*** RECORDS FOR THE EXERCISE ***

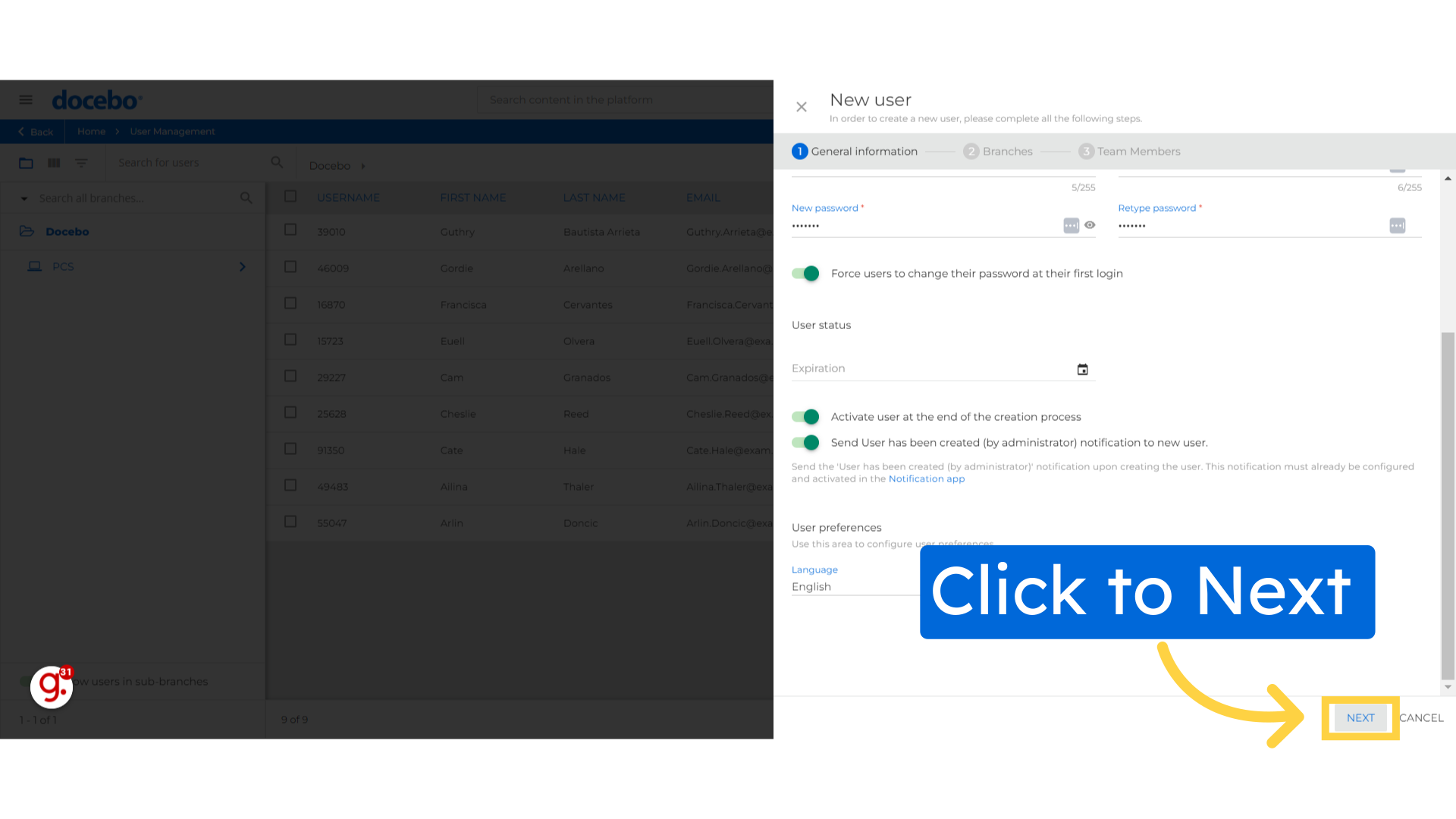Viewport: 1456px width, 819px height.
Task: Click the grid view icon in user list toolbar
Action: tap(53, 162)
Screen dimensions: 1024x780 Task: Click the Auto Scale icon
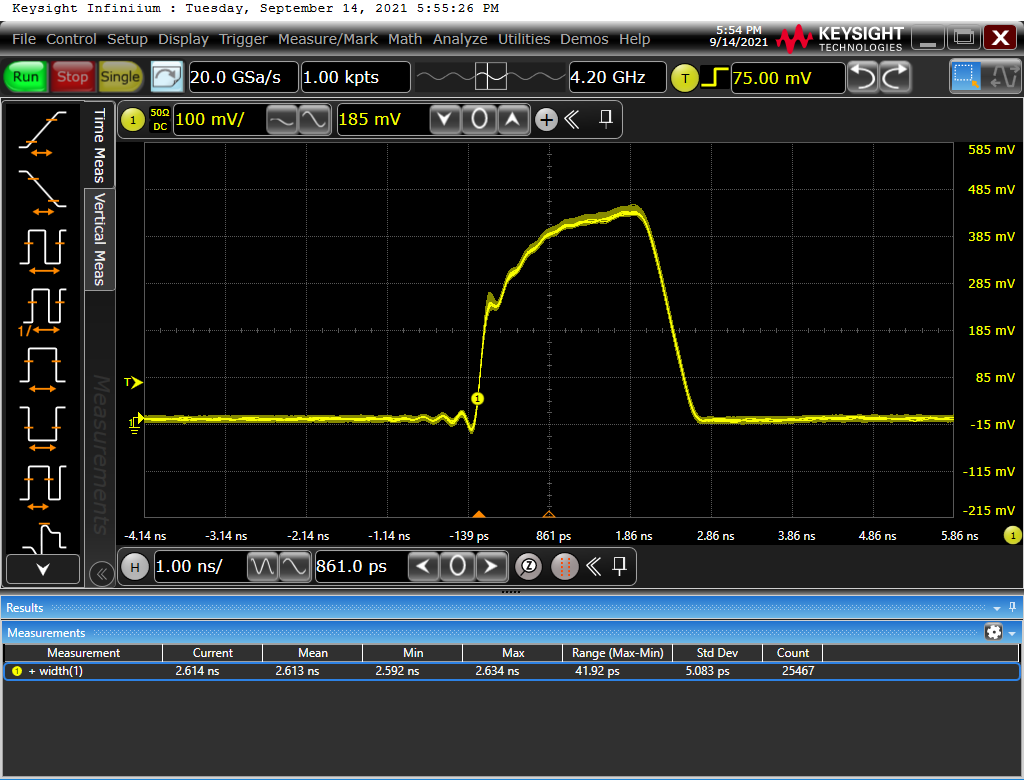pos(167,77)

*** End of RECORDS FOR THE EXERCISE ***
*** RECORDS FOR THE EXERCISE ***

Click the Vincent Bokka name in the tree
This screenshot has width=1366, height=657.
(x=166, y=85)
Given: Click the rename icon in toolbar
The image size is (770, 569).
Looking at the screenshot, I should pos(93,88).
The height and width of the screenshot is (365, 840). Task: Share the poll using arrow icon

*** End of RECORDS FOR THE EXERCISE ***

◆ WHAT TO PRODUCE
Please give again the lines above between the line holding "The image size is (770, 569)." and the line holding "The height and", inclusive, exactly as they are and with nothing added.

◆ ANSWER TO THE EXERCISE
The image size is (770, 569).
Looking at the screenshot, I should pos(93,88).
The height and width of the screenshot is (365, 840). Task: Share the poll using arrow icon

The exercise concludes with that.